Harry got treatment, then started attending Alcoholics Anonymous and Narcotics Anonymous meetings.
But he still felt for people on the Downtown Eastside, and often brought coffee there.
I found my purpose with this offer.- James Harry
When he bumped into a young relative in 2017 who was deep into addiction, the pair connected and Harry encouraged him to get treatment.
One day the man reached out, asking Harry to drive him home to Kitimat. Harry drove 18 hours to get him into a treatment centre.
The young man's father was a Haisla First Nation council member, who believed Harry might be able to help others like his son.
Six months later, the council asked Harry to become their nation's first urban outreach worker, and to find their own people struggling with addiction on the Downtown Eastside and get them off the street.
"My first month into recovery, an elder told me the creator kept you here for reason and you have to find out what that reason is," Harry said. "I found my purpose with this offer."
Edwin Pfho left Kitimat in 1997 after being told to leave by his then-girlfriend's relatives. He says it was because he wasn't there for his infant daughter.
Despondent, the Haisla First Nation member travelled to the Downtown Eastside. To cope with his pain, he drank alcohol, cooking wine, hand sanitizer and even hair spray.
"I'm lucky to be here and not six-feet south after putting those things in my body," he said.
Pfho, 52, often slept wherever he passed out. Some of his friends never woke up after similar binges. After bouts in the hospital, Pfho sought treatment but later relapsed.
He was passed out on the street when he met Harry.
"He picked me up off the street and said 'My name is James Harry. I'm from the Haisla First Nation, and I want you to know that you're not alone,'" Pfho said. "It felt good to know that somebody out there did care about me. I didn't think no one cared about me."
Pfho got treatment again, but was resolute about sobriety this time. He's been sober since, and this July will celebrate his third year of sobriety. He's now employed, working for Mission Possible, a non-profit in Vancouver's Downtown Eastside providing work opportunities for people experiencing homelessness and poverty.
"If I wasn't for James I'd probably still be out there in my addiction or six feet under," Pfho said.

◆ **BRIEF A**: In the passage about James Harry, how many hours did Harry drive to get his young relative into a treatment centre?
◆ **BRIEF B**: State whether each statement agrees with the passage about James Harry, answering yes or no and quoting the deciding words: (i) Edwin Pfho left Kitimat in 1997. (ii) Mission Possible is a non-profit based in Victoria. (iii) Pfho has been sober for five years.
◆ **BRIEF C**: Write a continuation of the passage about James Harry, picking up after its last sentence.

◆ **DATA TO EXAMINE**:

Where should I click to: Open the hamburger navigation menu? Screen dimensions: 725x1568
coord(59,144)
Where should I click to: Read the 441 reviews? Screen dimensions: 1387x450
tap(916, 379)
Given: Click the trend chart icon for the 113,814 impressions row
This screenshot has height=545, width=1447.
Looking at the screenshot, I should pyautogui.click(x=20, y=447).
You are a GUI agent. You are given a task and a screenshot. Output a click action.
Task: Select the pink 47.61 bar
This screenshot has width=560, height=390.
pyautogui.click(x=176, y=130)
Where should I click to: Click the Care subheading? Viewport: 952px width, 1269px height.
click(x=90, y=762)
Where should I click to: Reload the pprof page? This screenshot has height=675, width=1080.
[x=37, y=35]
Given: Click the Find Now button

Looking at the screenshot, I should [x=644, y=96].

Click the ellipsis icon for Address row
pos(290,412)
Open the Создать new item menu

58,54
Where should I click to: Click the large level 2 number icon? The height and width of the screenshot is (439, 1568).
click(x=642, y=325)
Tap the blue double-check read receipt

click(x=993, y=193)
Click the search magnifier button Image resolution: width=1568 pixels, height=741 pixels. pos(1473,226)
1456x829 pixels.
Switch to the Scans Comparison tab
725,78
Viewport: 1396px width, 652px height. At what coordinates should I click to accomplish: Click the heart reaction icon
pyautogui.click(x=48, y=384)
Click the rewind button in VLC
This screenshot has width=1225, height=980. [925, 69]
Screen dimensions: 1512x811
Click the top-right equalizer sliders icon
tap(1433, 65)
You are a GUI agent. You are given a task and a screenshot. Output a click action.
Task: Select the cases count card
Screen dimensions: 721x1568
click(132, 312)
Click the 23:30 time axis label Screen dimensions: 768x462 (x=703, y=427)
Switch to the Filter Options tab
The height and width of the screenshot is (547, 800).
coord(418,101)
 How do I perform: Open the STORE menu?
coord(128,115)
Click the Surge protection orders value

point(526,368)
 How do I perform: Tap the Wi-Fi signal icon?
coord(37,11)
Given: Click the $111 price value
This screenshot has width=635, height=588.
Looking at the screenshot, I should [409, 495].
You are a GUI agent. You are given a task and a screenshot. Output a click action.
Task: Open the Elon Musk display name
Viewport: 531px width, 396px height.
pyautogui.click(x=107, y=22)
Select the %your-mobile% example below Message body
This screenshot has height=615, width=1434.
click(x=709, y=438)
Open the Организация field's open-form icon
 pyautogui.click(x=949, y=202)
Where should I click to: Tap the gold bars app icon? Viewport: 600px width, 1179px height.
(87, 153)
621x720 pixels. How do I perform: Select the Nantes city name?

◆ **ANSWER SECTION A**: 18 hours.

◆ **ANSWER SECTION B**:
(i) Yes: "Edwin Pfho left Kitimat in 1997"
(ii) No: "a non-profit in Vancouver's Downtown Eastside"
(iii) No: "this July will celebrate his third year of sobriety"

◆ **ANSWER SECTION C**:
He visited Kitimat in December but never got to meet his now-adult daughter. He's reticent about why, but said, "One day, I hope."
A friend told me that I can't be there 24 hours. I can only do the best that I can.- James Harry
Trauma is a common denominator among the Haisla people Harry works with.
According to Harry, most are "runners" fleeing trauma. Many spent their childhoods in care like Pfho, who was adopted out at age five.
"Ninety-nine per cent of the people down there have been impacted by residential school or Sixties Scoop," Harry said. "It got passed down at home. People fled, don't want to go back and end up here. Some of them lose their lives here."
The opioid crisis adds urgency to Harry's work.
Two Haisla members Harry tried helping died of fentanyl overdoses. The deaths made him question himself: am I doing enough? Could I have done anything differently?
"It was devastating. But a friend told me that I can't be there 24 hours. I can only do the best that I can."
Harry is racing against time to help a 20-something Haisla who is deep into addiction, living on the streets and has been hospitalized multiple times.
"I can't tell you his story. That's for him to tell, but I can say he lived a horrible life," Harry said.
He last spoke to the young man, who was living in an alley, in December. "I told him that he's not alone, and that he deserves to go on and live a good life," Harry said.
Harry helped arrange for him to go to a detox facility, but the young man didn't show up. Harry hasn't seen him since. "He's just out there now," he said.
Back on Hastings Street, Harry peers back up the block before walking back. He'll continue scanning the streets and alleys for the young man, reaching out to him and hoping.
Hope is all that is left for some.
But Harry and Pfho know that even in this desolate place, hope can take on a life of its own.